Literature DB >> 22890912

Diagnostic value of fluorine 18 fluorodeoxyglucose positron emission tomography/computed tomography for the detection of metastases in non-small-cell lung cancer patients.

Yihua Wu1, Peiwei Li, Honghe Zhang, Yu Shi, Han Wu, Jinjie Zhang, Yufeng Qian, Chao Li, Jun Yang.   

Abstract

In the recent years, fluorine 18 fluorodeoxyglucose ((18)F-FDG) positron emission tomography (PET)/computed tomography (CT) has emerged as a new modality for staging non-small-cell lung cancer (NSCLC) patients. The aim of this meta-analysis was to assess the diagnostic value of (18)F-FDG PET/CT in detecting metastatic lesions in NSCLC patients. Meta-analysis methods were used to pool sensitivity, specificity, positive and negative likehood ratios, diagnostic odd ratios and to construct a summary receiver-operating characteristic curve. Data from included studies were pooled to compare the diagnostic accuracy between PET/CT and PET or CT alone in nodal staging.

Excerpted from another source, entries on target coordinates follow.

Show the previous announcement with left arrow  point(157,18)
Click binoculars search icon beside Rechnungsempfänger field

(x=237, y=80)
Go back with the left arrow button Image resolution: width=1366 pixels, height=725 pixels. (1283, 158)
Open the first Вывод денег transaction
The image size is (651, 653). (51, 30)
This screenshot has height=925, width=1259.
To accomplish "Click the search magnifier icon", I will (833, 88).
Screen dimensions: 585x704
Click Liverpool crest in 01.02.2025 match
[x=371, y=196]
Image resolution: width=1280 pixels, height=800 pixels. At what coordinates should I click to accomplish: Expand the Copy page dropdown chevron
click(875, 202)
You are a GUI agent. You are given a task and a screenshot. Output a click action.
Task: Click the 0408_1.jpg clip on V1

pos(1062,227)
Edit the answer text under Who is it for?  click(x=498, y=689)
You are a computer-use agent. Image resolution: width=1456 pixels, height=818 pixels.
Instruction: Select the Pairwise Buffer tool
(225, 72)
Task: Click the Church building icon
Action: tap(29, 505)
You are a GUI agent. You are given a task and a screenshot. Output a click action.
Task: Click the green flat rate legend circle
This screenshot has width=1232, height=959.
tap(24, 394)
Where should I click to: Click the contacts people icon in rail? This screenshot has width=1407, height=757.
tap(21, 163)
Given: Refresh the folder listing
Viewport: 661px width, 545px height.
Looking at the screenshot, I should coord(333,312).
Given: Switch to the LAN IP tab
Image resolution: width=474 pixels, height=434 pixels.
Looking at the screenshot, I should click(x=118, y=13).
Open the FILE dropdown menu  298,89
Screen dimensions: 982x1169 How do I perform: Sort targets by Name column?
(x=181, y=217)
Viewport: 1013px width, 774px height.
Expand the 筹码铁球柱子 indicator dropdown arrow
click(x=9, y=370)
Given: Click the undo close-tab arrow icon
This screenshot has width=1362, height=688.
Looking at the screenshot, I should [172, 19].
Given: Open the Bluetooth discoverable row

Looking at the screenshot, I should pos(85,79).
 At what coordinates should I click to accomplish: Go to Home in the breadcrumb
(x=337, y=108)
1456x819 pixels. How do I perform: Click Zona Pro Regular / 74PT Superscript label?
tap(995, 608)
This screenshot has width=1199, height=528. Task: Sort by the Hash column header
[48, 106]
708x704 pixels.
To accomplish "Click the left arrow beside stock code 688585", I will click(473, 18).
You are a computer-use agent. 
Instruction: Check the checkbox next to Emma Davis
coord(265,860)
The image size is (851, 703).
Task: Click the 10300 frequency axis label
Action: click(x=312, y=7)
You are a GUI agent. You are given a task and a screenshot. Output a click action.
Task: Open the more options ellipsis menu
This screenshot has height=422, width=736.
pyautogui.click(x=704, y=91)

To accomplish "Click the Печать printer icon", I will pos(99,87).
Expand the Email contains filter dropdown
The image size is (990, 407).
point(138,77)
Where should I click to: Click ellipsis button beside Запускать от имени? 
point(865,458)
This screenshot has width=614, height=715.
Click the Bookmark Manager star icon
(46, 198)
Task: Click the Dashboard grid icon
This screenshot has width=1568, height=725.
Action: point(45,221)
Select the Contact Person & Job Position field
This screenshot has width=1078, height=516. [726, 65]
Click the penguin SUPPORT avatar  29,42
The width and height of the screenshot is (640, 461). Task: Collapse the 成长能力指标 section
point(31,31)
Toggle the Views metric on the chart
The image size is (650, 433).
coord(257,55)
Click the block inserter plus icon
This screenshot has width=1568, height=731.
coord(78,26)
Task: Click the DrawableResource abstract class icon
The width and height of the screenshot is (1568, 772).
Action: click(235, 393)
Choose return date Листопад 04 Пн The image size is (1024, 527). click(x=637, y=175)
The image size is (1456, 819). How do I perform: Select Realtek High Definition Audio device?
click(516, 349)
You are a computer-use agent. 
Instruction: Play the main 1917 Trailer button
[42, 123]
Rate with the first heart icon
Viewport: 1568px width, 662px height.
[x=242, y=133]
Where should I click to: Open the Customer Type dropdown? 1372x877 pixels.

Totally, 56 studies involving 8,699 patients met the inclusion criteria. The pooled sensitivities and specificities of (18)F-FDG PET/CT were 0.72 [95% confidence interval (CI): 0.65-0.78] and 0.91 (95% CI: 0.86-0.94) in determining mediastinal nodal staging; 0.71 (95% CI: 0.60-0.80) and 0.83 (95% CI: 0.77-0.88) in intrathoracic staging; 0.78 (95% CI: 0.64-0.87) and 0.90 (95% CI: 0.84-0.94) in intrathoracic staging on a per-node basis. For detecting extrathoracic metastases, the pooled sensitivities and specificities of (18)F-FDG PET/CT were 0.77 (95% CI: 0.47-0.93) and 0.95 (95% CI: 0.92-0.97) for all extrathoracic metastases; 0.91 (95% CI: 0.80-0.97) and 0.98 (95% CI: 0.94-0.99) for bone metastases. (18)F-FDG PET/CT is beneficial in detecting lymph node metastases and extrathoracic metastases although PET/CT showed low sensitivity in detecting brain metastases. (18)F-FDG PET/CT confers significantly higher sensitivity and specificity than contrast-enhanced CT (both p < 0.01) and higher sensitivity than (18)F-FDG PET in staging NSCLC (p < 0.05).
Copyright © 2012 UICC.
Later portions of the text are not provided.